- TRY IT
Write out every line from the listing below where the string "dimensions" is found.

- RECORDS
== == ==
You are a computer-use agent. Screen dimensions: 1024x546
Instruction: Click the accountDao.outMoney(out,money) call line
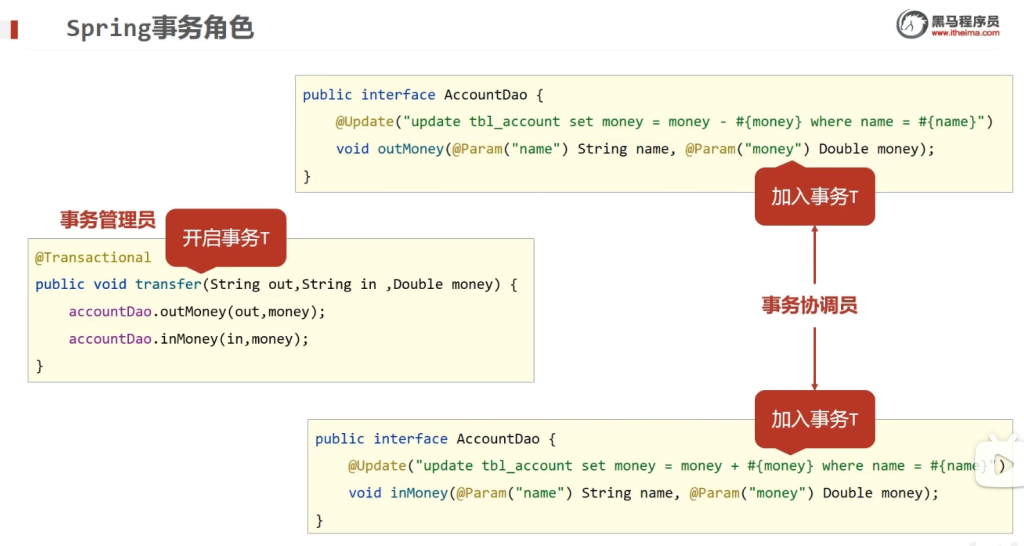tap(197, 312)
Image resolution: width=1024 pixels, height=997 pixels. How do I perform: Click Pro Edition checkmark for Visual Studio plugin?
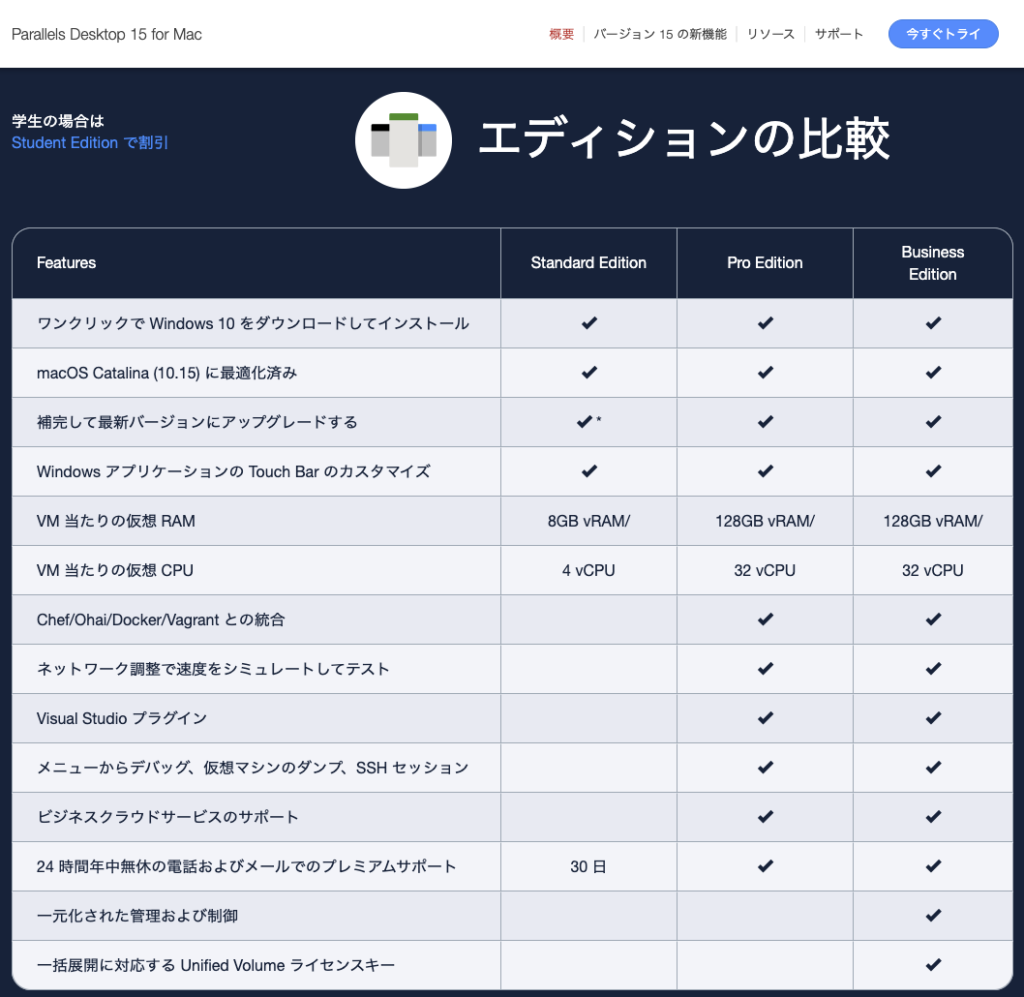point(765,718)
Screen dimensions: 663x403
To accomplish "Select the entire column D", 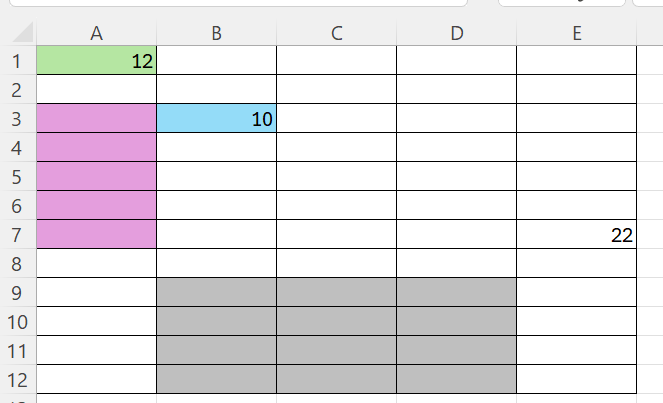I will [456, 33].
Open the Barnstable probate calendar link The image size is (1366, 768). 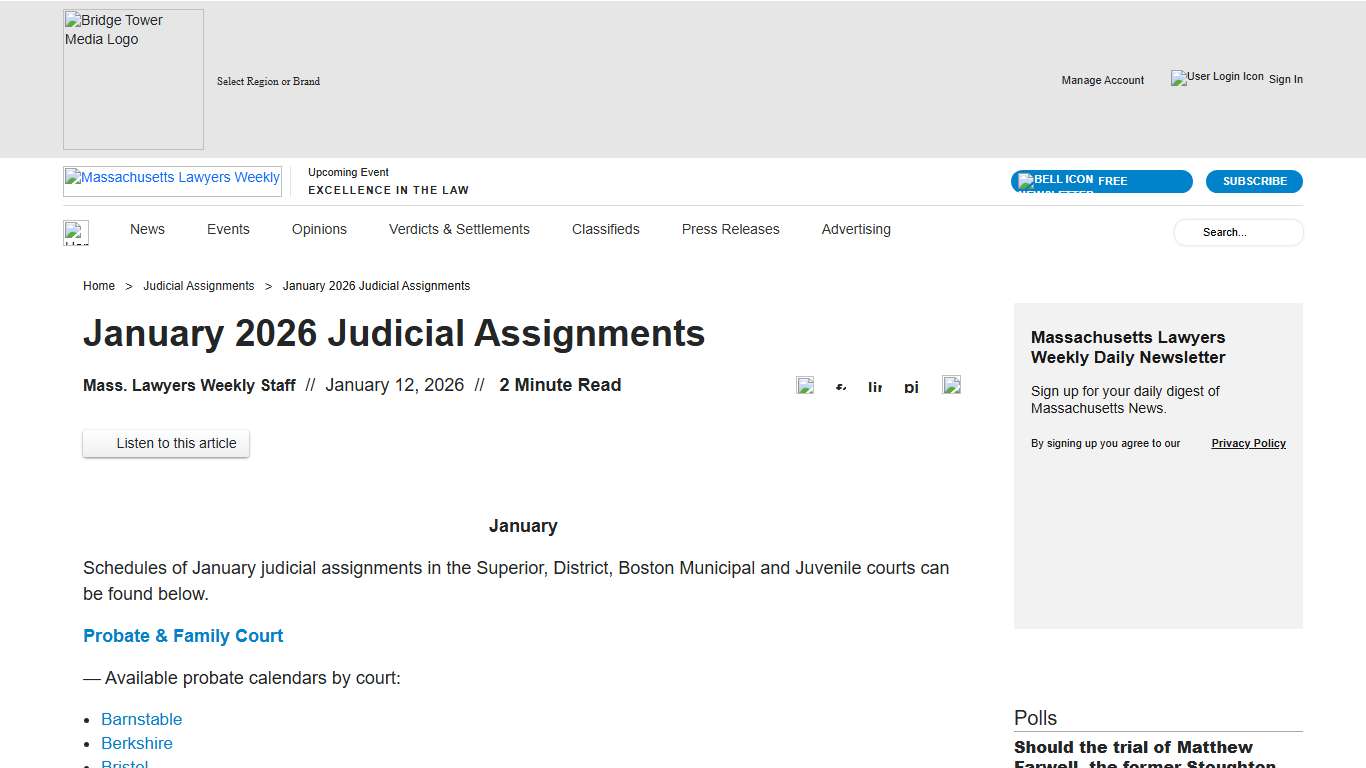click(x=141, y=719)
== == ==
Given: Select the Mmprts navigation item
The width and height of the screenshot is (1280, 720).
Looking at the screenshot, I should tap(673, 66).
== == ==
- REPLY
You are a computer-use agent. Screen dimensions: 1024x546
Screen dimensions: 663x403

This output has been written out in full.